== Written task ==
Quote the stretch from "Implementing full-text search" through "your site content." in the post on full-text search for Hugo sites below, word for word.

== Extract to read ==
Implementing full-text search for Hugo sites

Thursday, May 11, 2017

At Aerobatic we’re big fans of Hugo. The site you’re looking at right now is built with Hugo. While Hugo’s ability to generate reams of HTML pages from markdown content is unsurpassed, what about when you need to search all that content to find what you are looking for fast? One solution was to use GSS (Google Site Search) but it was difficult to theme nicely and injected ads. I say “was” because Google has annouced it is shutting the product down next year. Algolia is a powerful service, but it’s a separate dependency to manage and subscribe to, and requires custom code to be written and maintained to regularly crawl and index your site content.

In this post we’ll walkthrough how to use the Aerobatic keyword-search plugin to power a fully customized search feature for a Hugo site. Once configured, Aerobatic will automatically re-index your site with each deployment — no APIs to wire up. The only coding required is implementing a search <form> in your master layout and a Mustache template to format the search results.

You can have full text search up and running from scratch in 30 minutes or less. Let’s get started!

The demo site along with full source code is available for you to clone and follow along.

You can clone the demo repo and deploy it to your own account as a new website by following the directions in the README.

== Information shown ==
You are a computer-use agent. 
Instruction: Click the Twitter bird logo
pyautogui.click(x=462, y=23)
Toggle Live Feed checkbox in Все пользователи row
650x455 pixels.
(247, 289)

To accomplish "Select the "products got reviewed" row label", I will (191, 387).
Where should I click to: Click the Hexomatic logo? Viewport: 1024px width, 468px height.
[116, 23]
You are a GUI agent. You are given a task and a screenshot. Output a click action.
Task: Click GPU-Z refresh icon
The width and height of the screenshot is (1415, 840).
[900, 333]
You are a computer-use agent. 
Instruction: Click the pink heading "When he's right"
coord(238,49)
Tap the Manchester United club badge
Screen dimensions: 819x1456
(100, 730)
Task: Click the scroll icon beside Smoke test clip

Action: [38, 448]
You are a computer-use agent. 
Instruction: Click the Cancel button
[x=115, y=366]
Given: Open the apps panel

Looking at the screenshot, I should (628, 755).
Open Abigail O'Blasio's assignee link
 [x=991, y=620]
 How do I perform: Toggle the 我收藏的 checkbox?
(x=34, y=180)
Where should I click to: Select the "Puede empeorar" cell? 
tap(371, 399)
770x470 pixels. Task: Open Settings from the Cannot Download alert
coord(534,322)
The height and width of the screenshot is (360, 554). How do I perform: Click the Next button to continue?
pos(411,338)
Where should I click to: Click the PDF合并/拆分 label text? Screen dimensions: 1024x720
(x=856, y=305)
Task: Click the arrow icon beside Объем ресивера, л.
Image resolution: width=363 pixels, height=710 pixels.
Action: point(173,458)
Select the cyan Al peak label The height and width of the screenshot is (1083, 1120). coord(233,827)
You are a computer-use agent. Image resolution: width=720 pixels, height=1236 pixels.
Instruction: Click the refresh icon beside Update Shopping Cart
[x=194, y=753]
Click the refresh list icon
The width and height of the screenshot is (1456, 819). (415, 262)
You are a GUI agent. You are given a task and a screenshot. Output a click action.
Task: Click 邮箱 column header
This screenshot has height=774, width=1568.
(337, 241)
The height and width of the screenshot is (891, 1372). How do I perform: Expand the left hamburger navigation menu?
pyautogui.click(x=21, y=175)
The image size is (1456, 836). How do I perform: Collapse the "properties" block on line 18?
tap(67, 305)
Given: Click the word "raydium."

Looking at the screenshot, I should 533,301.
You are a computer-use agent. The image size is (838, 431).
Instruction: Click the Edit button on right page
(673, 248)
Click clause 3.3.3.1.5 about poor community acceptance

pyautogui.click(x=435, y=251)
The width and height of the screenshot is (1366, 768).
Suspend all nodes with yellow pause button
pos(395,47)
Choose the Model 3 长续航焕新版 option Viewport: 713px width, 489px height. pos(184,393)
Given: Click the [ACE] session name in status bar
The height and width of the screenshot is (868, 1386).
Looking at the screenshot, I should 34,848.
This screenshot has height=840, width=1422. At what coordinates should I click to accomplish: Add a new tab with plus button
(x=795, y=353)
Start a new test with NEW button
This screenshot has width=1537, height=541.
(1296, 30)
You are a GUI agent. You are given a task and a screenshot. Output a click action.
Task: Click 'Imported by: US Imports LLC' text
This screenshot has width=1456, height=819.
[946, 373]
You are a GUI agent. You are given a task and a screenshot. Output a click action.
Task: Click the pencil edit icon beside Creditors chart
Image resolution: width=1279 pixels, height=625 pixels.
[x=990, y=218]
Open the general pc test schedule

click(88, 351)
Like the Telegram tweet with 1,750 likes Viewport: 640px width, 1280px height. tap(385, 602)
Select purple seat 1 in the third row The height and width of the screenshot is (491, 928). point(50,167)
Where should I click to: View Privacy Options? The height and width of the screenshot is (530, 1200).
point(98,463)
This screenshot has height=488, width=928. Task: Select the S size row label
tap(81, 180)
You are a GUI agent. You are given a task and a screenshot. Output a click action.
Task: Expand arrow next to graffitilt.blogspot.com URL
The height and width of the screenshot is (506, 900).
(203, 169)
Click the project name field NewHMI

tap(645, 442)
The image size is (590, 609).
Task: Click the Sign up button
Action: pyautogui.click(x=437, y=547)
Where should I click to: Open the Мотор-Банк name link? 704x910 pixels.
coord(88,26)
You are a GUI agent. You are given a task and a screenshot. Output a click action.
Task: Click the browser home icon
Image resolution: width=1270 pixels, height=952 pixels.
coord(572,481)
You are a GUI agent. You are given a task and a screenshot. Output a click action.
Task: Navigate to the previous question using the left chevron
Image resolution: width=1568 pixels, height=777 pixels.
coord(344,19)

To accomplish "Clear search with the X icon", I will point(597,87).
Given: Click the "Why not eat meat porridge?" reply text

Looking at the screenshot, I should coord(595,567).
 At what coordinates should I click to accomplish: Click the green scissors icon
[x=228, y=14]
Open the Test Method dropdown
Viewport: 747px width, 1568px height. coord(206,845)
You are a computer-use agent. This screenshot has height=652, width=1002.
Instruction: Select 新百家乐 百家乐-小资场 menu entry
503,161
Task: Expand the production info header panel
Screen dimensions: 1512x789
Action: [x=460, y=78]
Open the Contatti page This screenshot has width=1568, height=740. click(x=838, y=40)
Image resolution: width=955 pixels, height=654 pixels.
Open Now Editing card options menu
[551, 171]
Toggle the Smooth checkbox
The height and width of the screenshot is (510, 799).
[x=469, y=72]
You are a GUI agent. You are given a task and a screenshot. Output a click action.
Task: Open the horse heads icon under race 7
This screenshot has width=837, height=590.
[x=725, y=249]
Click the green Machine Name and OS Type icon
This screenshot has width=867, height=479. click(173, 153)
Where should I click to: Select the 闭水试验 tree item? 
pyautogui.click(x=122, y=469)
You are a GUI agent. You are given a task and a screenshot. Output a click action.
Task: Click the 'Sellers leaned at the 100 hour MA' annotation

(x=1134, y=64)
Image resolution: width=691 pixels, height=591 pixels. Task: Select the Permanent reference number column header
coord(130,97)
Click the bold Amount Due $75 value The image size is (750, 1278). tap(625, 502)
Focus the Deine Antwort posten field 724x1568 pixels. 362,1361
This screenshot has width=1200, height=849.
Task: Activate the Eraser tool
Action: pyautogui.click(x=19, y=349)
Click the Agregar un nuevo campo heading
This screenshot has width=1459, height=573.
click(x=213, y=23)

== Solution ==
Implementing full-text search for Hugo sites

Thursday, May 11, 2017

At Aerobatic we’re big fans of Hugo. The site you’re looking at right now is built with Hugo. While Hugo’s ability to generate reams of HTML pages from markdown content is unsurpassed, what about when you need to search all that content to find what you are looking for fast? One solution was to use GSS (Google Site Search) but it was difficult to theme nicely and injected ads. I say “was” because Google has annouced it is shutting the product down next year. Algolia is a powerful service, but it’s a separate dependency to manage and subscribe to, and requires custom code to be written and maintained to regularly crawl and index your site content.